>> Start Dataset

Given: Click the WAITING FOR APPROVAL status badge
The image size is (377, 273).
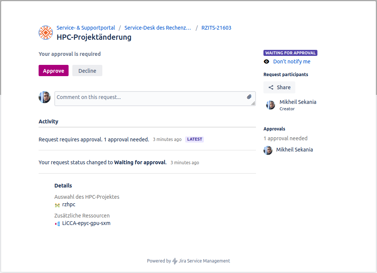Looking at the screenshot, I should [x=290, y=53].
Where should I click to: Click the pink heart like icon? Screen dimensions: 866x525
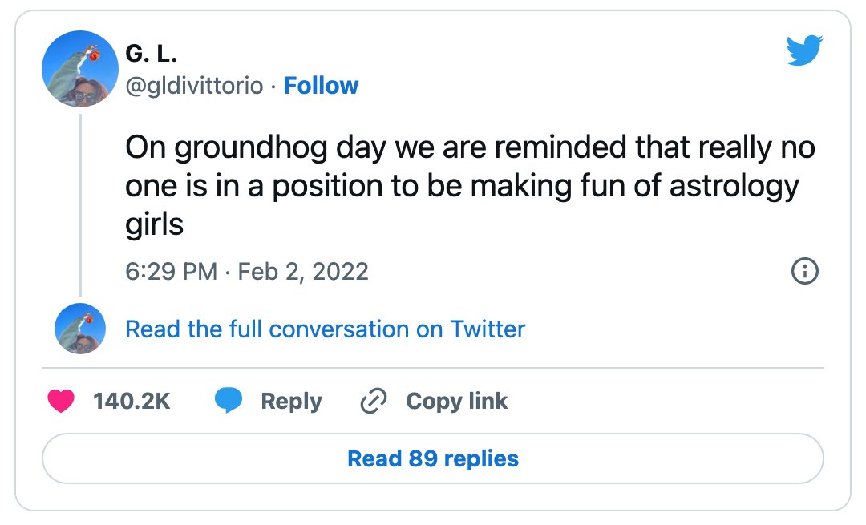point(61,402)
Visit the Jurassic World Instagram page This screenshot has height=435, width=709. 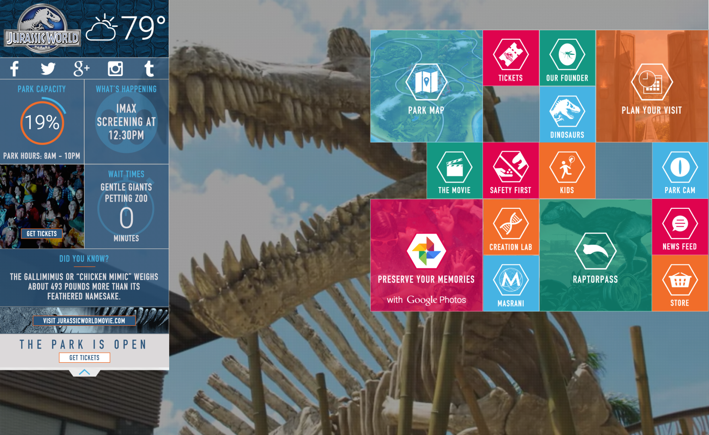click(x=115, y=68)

>> End Dataset

Repeat the entries word for word, everything from the start of the entries down through the line containing "point(61,402)", both ends included, and leave out the pictures.

Right answer »
Given: Click the WAITING FOR APPROVAL status badge
The image size is (377, 273).
Looking at the screenshot, I should [x=290, y=53].
Where should I click to: Click the pink heart like icon? Screen dimensions: 866x525
point(61,402)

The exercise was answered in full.